Com o nascimento normal da menina, ontem, os problemas técnicos parecem resolvidos. "Este é um milagre científico", dizem médicos de todo o mundo. Mas restam os obstáculos legais, morais e éticos, para os quais, dizem cientistas, teólogos e planejadores sociais, não há respostas fáceis.

O ginecologista Orlando Penteado Jr., de São Paulo, saúda o acontecimento com entusiasmo. "Muitas portas foram abertas para o futuro", diz ele. Mas outros médicos brasileiros ainda encaram com ceticismo a experiência de Steptoe e Edwards. Uma das críticas principais é a de que o bebê de proveta pode nascer malformado, por causa de danos desconhecidos causados pelo fato de a fecundação ter ocorrido fora do útero materno.

A posição da igreja, como se sabe, é rigorosamente contrária à concepção artificial. Em 1961, quando o médico italiano Daniel Petrucci anunciou uma experiência parecida com a de Steptoe e Edwards, a rádio do Vaticano considerou-a "uma grave violação dos princípios morais". O L'Osservatore Romano, órgão oficioso do Vaticano, lembrou, por sua vez, que já em 1956 o papa Pio XII considerara "ilícitos e imorais todos os intentos de fecundação artificial humana, já que a lei natural e a lei divina exigem que, no ato da procriação, a atividade biológica não esteja separada das relações pessoais dos progenitores".

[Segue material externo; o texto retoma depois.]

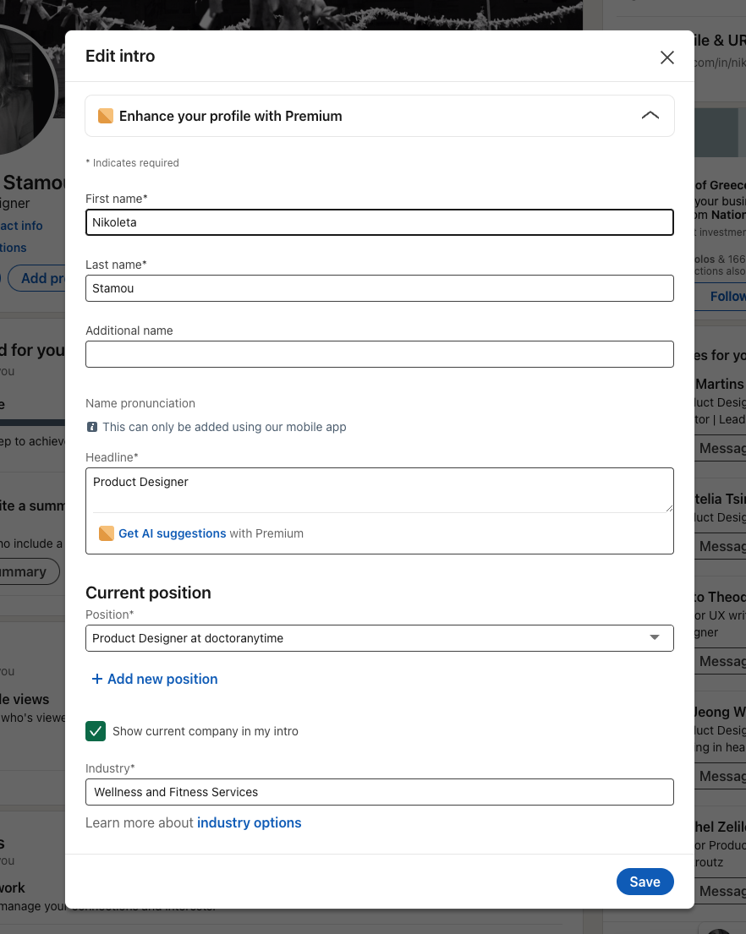Open the industry options link

249,822
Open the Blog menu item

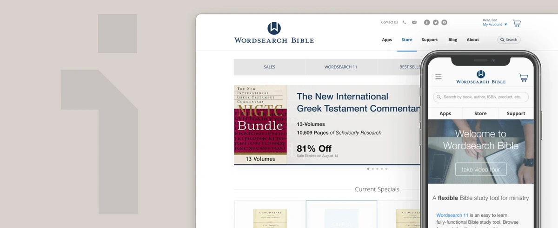pyautogui.click(x=452, y=40)
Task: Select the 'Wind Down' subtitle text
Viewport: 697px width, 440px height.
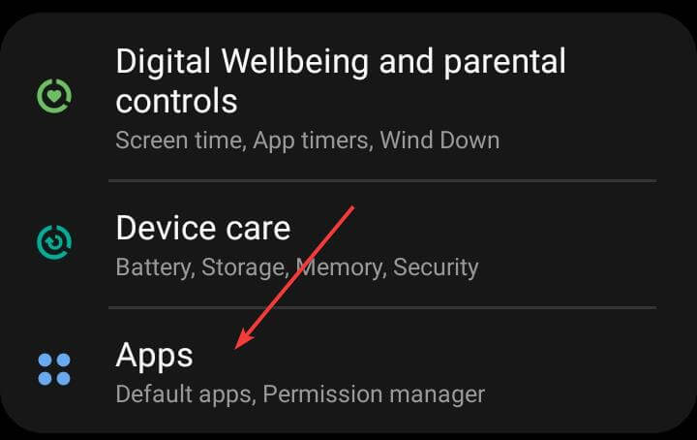Action: coord(440,141)
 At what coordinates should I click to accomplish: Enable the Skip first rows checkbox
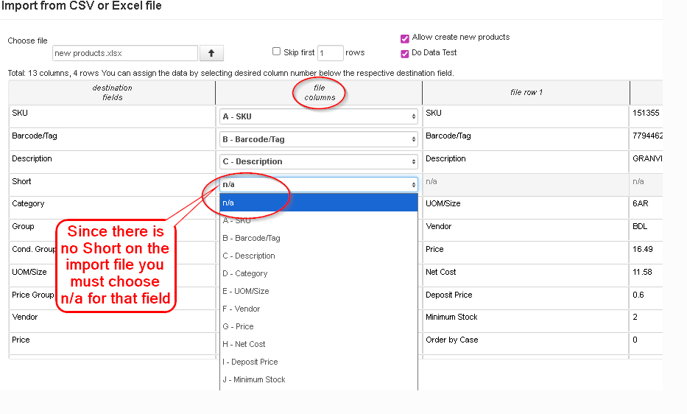(277, 52)
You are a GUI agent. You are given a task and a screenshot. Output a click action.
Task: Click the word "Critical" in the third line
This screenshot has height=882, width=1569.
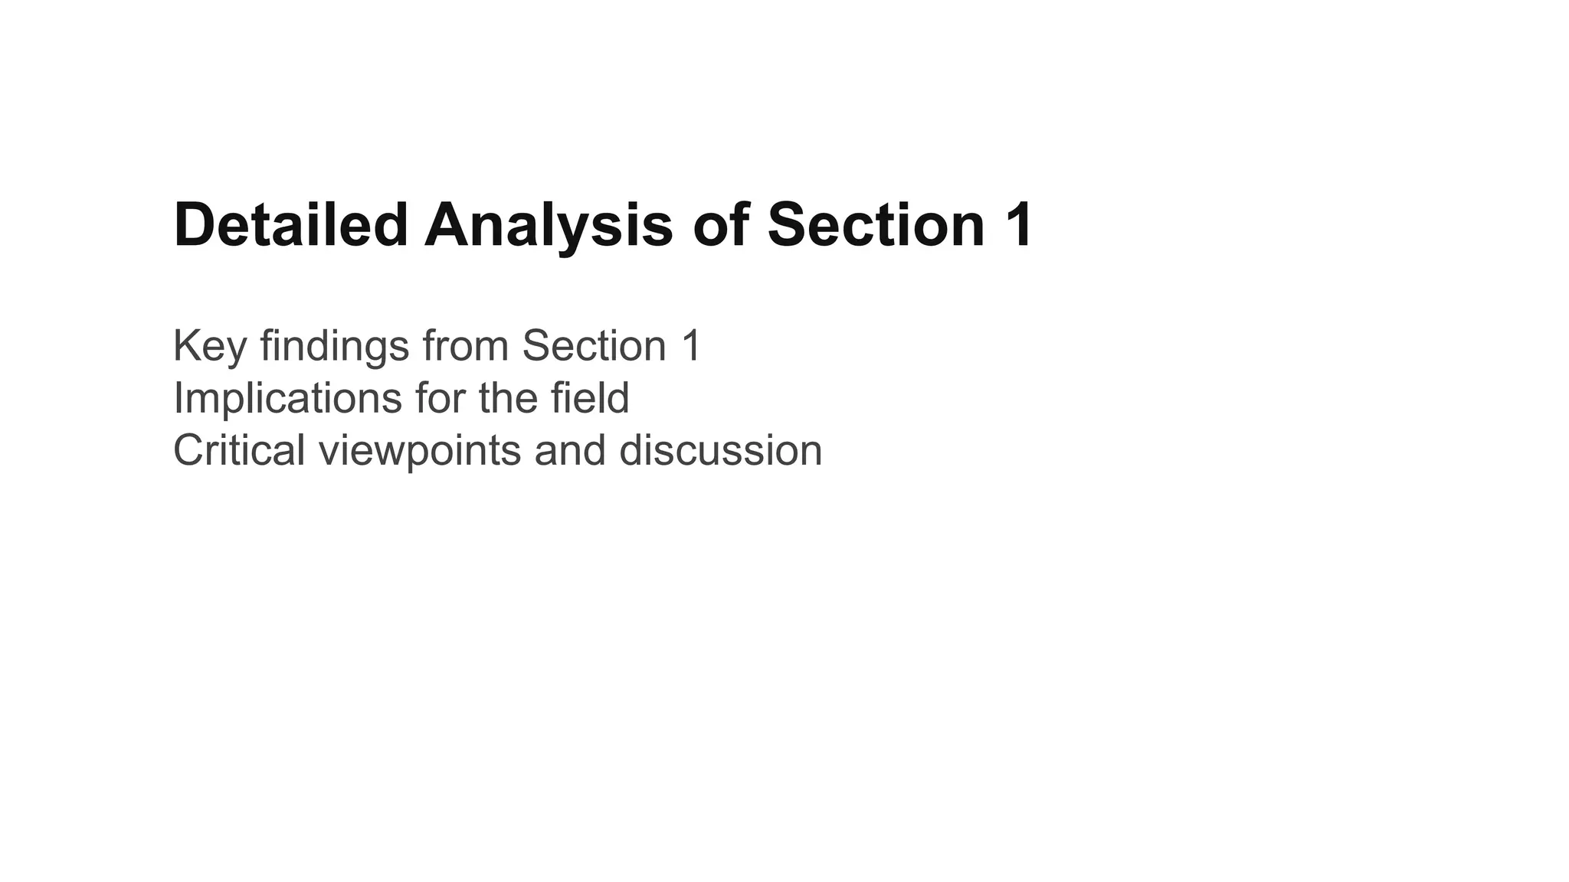240,450
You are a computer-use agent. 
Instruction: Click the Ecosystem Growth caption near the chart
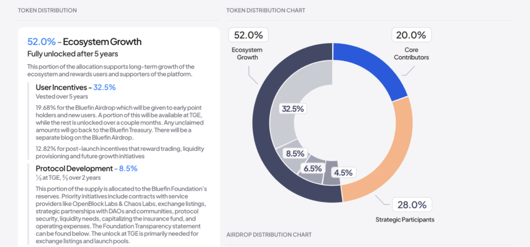[247, 54]
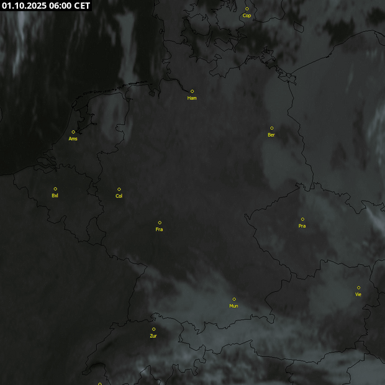Click the Berlin city marker circle
Viewport: 385px width, 385px height.
click(x=271, y=128)
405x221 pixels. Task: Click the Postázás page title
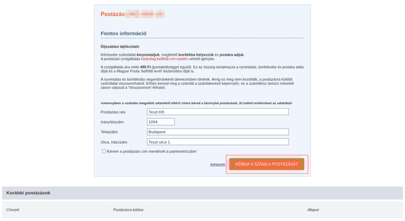(112, 14)
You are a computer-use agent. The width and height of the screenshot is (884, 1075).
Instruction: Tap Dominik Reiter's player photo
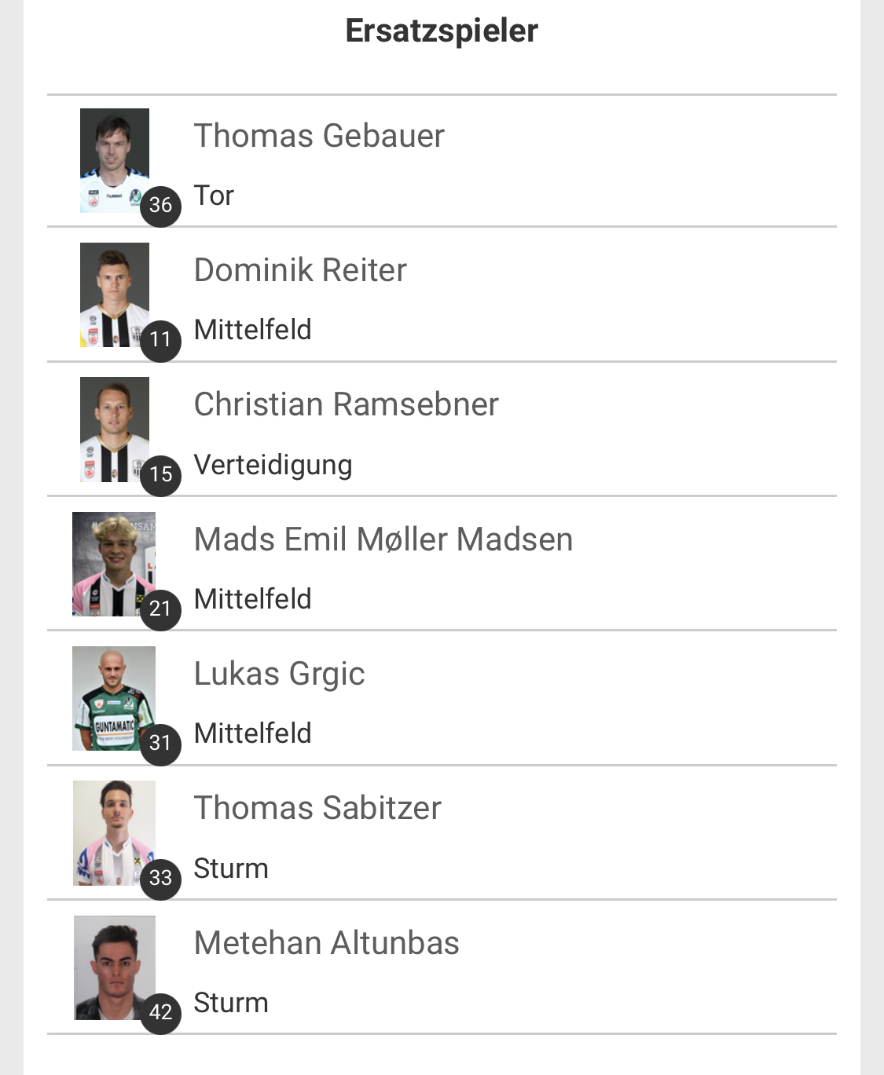[115, 294]
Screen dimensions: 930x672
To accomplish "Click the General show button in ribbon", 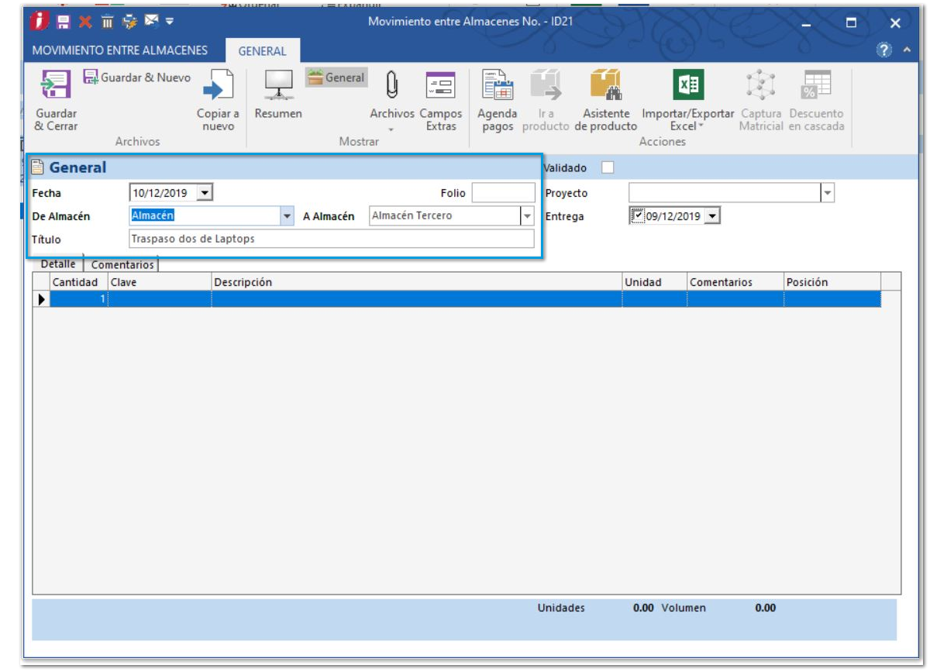I will point(336,78).
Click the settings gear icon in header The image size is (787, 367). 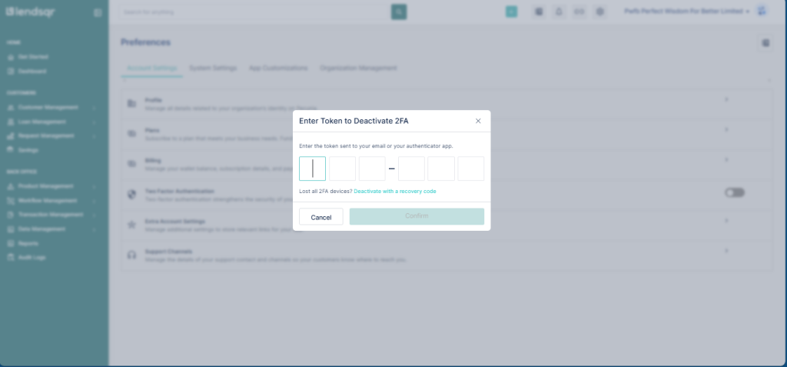[x=600, y=12]
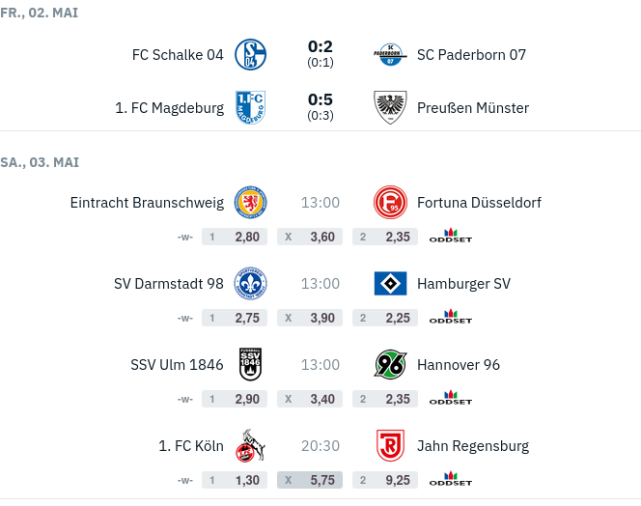This screenshot has width=641, height=506.
Task: Pick home win odds 2,80 for Braunschweig
Action: click(x=235, y=237)
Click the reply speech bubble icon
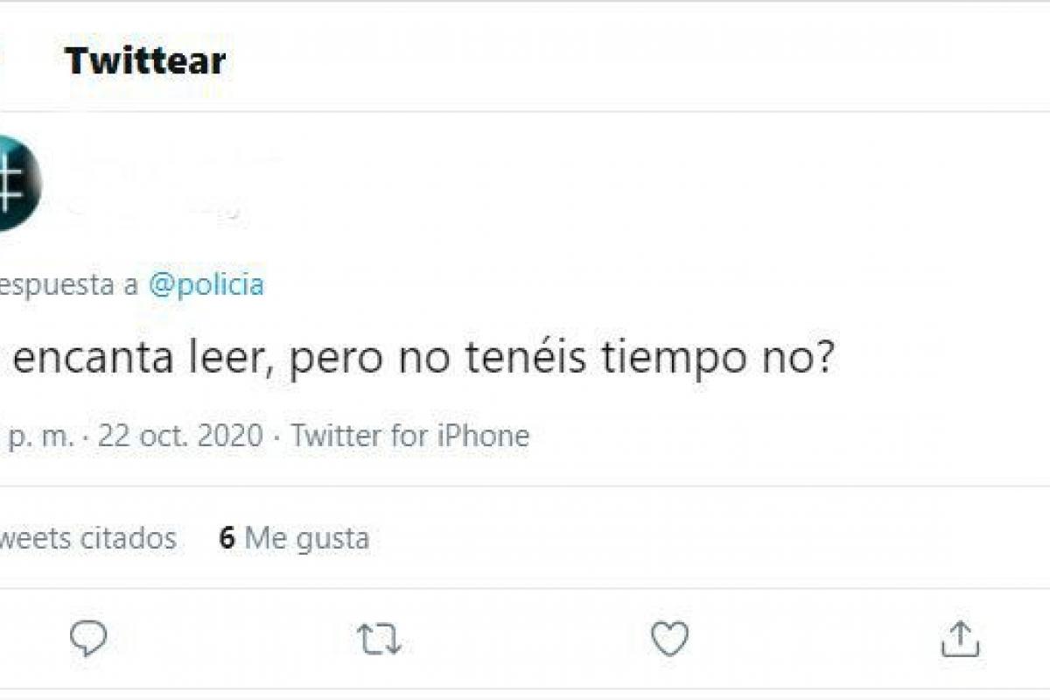The image size is (1050, 700). (x=88, y=640)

No Brasil, segundo médicos da USP e da Universidade Estadual de Campinas, não se tem notícia de nenhuma experiência parecida. É comum, isso sim, a inseminação artificial em animais ─ uma técnica que, segundo o médico filipino Jesus Bacala, os árabes utilizavam na mais remota antiguidade.

O novo Código Penal brasileiro, que entrou em vigor em julho de 1974, diz, em seu artigo 267, sobre "Fecundação por meio de inseminação artificial, que é crime "promover ou permitir em mulher casada sua fecundação por meio artificial de inseminação com sêmem que não o do marido. Pena: detenção até dois anos".

Mas a lei não é clara em relação ao consentimento do marido. E se a gravidez artificial, mesmo com sêmem de outro homem, for permitida pelo marido? "Pelo casamento", diz o advogado Vicente Fernandes Cassione, "a mulher reserva ao marido o seu corpo para procriar. A paternidade incerta ou estranha é a mais grave ofensa à própria família porque imprescindíveis são as suas conseqüências sobre tal filho assim gerado".